儿子最近忙着考研,又准备考公,每天学到深夜,整个人绷得像一根弦。我想着让他去头疗店放松放松,年轻人用脑多,按按头皮也好。他犹豫了一下,还是去了。
那是他人生第一次被推销。
洗头的阿姨一边按一边问:考研啊?考公啊?那更得放松啊。说着说着就拐到了办卡上。儿子说,阿姨我过几天可能就回学校了,不在家,办了用不上。阿姨不听,继续往下压价:冲不了九百九,冲个九十九的吧?你这么大的人了,不会连九十九块钱都没有吧?

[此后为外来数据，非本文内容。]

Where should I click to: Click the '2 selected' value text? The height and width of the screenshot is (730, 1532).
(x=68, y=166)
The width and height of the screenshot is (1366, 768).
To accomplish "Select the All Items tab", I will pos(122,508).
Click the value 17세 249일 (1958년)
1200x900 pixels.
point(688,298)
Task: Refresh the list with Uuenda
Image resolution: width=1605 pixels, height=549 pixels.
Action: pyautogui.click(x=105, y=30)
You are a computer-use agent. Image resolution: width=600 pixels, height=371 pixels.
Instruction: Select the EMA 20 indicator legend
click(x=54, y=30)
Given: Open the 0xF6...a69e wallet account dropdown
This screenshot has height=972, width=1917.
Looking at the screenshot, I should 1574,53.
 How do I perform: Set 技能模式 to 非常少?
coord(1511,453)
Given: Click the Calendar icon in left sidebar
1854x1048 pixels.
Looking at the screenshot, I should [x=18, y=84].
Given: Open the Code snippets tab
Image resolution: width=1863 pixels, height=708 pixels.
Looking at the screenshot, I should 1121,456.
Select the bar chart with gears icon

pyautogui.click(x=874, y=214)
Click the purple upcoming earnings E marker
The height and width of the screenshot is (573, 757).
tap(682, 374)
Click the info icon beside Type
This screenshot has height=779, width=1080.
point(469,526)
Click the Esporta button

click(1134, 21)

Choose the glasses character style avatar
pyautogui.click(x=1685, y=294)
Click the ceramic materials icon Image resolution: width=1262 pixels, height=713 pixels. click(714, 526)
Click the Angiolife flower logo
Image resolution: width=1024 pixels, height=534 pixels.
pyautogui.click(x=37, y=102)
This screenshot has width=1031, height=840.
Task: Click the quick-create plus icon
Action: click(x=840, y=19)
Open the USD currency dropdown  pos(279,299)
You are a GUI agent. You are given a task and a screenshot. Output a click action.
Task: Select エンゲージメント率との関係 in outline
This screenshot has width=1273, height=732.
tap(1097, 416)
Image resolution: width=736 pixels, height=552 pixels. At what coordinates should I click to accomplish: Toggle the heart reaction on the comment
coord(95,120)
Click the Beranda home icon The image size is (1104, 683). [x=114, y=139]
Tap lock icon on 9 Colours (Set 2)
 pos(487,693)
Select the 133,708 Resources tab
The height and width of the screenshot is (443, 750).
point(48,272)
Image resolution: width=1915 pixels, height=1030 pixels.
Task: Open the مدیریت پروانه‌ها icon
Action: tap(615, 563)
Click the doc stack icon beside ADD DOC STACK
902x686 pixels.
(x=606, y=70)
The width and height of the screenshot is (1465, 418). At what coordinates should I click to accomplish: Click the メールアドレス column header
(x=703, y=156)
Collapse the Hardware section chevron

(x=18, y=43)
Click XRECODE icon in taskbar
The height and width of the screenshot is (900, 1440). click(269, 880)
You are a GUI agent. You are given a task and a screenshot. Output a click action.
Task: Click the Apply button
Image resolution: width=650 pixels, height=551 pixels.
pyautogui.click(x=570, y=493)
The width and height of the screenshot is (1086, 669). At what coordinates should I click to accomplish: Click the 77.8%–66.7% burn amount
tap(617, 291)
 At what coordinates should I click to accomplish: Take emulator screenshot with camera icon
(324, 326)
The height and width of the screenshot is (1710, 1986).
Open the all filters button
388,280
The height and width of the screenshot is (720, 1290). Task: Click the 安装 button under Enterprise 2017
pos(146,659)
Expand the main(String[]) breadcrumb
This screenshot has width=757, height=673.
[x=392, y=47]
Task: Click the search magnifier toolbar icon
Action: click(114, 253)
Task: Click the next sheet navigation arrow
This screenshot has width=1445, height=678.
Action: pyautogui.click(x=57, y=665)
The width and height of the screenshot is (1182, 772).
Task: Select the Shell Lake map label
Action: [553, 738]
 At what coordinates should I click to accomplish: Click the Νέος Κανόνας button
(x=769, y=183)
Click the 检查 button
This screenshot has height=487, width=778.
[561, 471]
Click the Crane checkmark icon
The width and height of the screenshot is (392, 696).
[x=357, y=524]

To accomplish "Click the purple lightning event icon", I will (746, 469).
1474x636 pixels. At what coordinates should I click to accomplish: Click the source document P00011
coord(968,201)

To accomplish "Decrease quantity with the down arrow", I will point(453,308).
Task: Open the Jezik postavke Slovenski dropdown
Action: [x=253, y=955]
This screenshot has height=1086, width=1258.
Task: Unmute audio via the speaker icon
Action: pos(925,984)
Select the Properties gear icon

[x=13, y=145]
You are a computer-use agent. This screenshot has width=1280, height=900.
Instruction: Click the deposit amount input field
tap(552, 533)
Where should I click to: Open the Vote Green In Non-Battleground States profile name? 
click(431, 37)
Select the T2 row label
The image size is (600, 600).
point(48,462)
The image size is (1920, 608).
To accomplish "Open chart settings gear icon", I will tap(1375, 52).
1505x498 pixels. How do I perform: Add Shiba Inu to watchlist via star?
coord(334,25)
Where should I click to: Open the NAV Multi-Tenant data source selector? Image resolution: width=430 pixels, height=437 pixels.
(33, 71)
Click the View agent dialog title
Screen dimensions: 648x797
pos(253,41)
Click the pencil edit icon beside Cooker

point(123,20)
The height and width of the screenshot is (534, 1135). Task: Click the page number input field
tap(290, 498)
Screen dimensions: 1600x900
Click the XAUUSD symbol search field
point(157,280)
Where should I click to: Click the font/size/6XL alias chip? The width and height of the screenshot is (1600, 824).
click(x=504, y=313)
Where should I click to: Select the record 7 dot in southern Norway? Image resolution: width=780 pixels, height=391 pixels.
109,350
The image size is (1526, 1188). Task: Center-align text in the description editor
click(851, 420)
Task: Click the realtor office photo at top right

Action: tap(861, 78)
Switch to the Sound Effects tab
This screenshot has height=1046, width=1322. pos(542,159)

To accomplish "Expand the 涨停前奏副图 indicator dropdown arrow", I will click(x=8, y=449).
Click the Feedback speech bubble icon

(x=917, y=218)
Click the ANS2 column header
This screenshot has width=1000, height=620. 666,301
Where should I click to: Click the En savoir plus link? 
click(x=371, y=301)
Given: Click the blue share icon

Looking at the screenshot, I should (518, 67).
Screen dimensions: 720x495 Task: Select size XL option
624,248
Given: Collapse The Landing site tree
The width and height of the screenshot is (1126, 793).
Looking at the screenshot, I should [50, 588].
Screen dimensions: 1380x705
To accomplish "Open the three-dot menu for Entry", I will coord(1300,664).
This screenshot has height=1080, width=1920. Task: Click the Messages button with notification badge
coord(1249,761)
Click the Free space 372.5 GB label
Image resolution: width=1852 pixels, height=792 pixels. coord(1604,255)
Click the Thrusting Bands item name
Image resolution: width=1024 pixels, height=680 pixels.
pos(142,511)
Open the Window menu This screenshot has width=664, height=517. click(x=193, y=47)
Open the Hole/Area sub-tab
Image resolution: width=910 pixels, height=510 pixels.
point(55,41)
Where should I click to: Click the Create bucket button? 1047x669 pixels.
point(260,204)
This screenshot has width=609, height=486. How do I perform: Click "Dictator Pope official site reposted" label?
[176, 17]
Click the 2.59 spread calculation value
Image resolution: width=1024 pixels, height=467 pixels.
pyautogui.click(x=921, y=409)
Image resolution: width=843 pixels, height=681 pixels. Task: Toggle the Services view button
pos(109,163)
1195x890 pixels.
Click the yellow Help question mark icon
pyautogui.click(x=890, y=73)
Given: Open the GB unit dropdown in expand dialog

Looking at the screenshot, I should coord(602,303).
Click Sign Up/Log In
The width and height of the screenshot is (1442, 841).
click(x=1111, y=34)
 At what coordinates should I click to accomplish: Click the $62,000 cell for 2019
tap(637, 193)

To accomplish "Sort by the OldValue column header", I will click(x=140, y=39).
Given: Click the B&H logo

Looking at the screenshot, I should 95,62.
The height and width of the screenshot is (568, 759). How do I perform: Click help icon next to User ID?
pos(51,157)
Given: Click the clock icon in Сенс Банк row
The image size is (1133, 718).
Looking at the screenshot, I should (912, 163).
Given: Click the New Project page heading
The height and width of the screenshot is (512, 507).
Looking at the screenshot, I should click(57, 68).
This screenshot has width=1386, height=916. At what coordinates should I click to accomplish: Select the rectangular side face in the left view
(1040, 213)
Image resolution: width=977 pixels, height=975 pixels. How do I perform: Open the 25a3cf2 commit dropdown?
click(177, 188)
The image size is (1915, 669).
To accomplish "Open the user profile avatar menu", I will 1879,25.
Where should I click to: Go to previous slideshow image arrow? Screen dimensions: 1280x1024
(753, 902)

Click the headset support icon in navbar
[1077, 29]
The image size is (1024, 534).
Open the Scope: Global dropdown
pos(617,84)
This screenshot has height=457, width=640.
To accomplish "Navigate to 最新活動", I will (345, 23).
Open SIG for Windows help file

激将法都用上了,儿子没有接话。她又说:给你妈妈用不香吗?就当孝顺孝顺她。儿子说,他像做错事一样连着说了几个“对不起”,确认做完了之后,起身穿外套。就在穿衣服的那几十秒里,帘子后面传来那个阿姨的声音。她大概以为帘子隔了音,语气里带着讽刺,跟另一个人说:“今天碰见的全是傻家伙,有便宜不赚,一群傻蛋!”初入社会的大学生,论文都能写一万字,在这儿被说成傻家伙,都不知道怎么回怼,一句话都说不出来——自己都怀疑,难道书都白读了?
儿子回来跟我讲这些的时候,声音是平静的。他说,妈,我当时很生气,可我竟然不知道该怎么反驳。
我听着,菜也择不下去了。我想告诉他,你应该掀开帘子问她一句“你说谁呢”。可话到嘴边,又咽了回去。凭什么我的孩子要学会跟人吵架?他连拒绝都先说“对不起”,他有教养,有分寸——这难道不是一件好事吗?
可这世道好像容不下这样的人。你温良,别人就觉得你好欺负;你体面,别人就觉得你傻。它像一条看不见的流水线,把每一个好好说话的人慢慢推上残疾的轨道——你不好意思拒绝,就割掉你的不好意思;你不想伤人,就踩碎你的不想伤人。到最后,你不得不长出刺来,变得粗粝、尖锐,不再是自己,最终随了大流。放下手中的菜,反问儿子:我们终将活成残疾人吗?